Attenuation of Myeloid-Specific TGFβ Signaling Induces Inflammatory Cerebrovascular Disease and Stroke

Abstract

Rationale: Cryptogenic strokes, those of unknown cause, have been estimated as high as 30% to 40% of strokes. Inflammation has been suggested as a critical etiologic factor. However, there is lack of experimental evidence. Objective: In this study, we investigated inflammation-associated stroke using a mouse model that developed spontaneous stroke because of myeloid deficiency of TGF-β (transforming growth factor-β) signaling.

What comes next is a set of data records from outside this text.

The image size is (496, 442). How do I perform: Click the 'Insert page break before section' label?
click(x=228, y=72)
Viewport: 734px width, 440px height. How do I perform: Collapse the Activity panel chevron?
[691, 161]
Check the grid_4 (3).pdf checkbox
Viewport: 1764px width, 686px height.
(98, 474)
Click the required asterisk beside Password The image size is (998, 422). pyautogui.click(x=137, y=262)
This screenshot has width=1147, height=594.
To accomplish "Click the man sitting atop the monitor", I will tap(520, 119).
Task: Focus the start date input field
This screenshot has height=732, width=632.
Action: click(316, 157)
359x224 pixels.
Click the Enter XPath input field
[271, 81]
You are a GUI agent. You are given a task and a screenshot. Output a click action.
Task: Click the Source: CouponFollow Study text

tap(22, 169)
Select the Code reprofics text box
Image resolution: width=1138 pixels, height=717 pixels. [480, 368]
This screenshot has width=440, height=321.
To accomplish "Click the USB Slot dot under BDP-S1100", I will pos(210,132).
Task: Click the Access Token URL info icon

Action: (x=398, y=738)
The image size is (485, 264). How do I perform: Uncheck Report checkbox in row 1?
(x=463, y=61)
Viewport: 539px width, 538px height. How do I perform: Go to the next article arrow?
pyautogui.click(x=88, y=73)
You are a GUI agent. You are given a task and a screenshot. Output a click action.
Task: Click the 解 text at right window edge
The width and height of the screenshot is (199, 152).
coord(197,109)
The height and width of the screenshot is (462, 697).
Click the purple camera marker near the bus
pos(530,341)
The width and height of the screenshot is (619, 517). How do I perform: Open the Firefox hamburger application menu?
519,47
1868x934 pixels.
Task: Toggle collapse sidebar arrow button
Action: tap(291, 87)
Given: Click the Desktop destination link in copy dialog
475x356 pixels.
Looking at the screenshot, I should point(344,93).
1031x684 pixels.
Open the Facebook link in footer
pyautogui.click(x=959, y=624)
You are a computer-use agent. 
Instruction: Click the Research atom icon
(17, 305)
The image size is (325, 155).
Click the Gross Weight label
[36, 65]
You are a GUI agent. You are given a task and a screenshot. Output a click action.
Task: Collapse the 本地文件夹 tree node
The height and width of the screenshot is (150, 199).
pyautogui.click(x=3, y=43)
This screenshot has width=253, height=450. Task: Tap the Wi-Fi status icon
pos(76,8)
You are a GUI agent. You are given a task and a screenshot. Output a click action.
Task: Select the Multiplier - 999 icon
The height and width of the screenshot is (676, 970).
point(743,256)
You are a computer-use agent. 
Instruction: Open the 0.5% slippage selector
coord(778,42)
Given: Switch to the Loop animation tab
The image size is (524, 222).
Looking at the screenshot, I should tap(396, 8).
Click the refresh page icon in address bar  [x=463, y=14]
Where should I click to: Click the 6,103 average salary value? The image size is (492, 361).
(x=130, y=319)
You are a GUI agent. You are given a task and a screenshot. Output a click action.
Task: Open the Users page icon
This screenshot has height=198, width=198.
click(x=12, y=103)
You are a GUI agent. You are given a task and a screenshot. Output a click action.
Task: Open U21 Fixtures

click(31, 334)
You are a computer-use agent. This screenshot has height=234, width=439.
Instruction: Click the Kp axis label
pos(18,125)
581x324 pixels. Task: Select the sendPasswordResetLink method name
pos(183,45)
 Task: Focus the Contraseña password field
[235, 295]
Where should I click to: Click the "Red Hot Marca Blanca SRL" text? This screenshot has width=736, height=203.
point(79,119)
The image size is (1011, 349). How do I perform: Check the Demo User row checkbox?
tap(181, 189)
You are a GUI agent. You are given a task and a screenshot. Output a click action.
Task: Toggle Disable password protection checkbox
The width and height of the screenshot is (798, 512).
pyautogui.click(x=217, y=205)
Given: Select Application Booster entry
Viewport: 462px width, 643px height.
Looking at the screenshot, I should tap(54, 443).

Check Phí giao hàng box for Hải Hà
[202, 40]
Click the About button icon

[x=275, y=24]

Methods and Results: We report that mice with deletion of Tgfbr2 in myeloid cells ( Tgfbr2 Myeko ) developed cerebrovascular inflammation in the absence of significant pathology in other tissues, culminating in stroke and severe neurological deficits with 100% penetrance. The stroke phenotype can be transferred to syngeneic wild-type mice via Tgfbr2 Myeko bone marrow transplant and can be rescued in Tgfbr2 Myeko mice with wild-type bone marrow. The underlying mechanisms involved an increased type 1 inflammation and cerebral endotheliopathy, characterized by elevated NF-κB (nuclear factor-κB) activation and TNF (tumor necrosis factor) production by myeloid cells. A high-fat diet accelerated stroke incidence. Anti-TNF treatment, as well as metformin and methotrexate, which are associated with decreased stroke risk in population studies, delayed stroke occurrence. Conclusions: Our studies show that TGF-β signaling in myeloid cells is required for maintenance of vascular health and provide insight into inflammation-mediated cerebrovascular disease and stroke.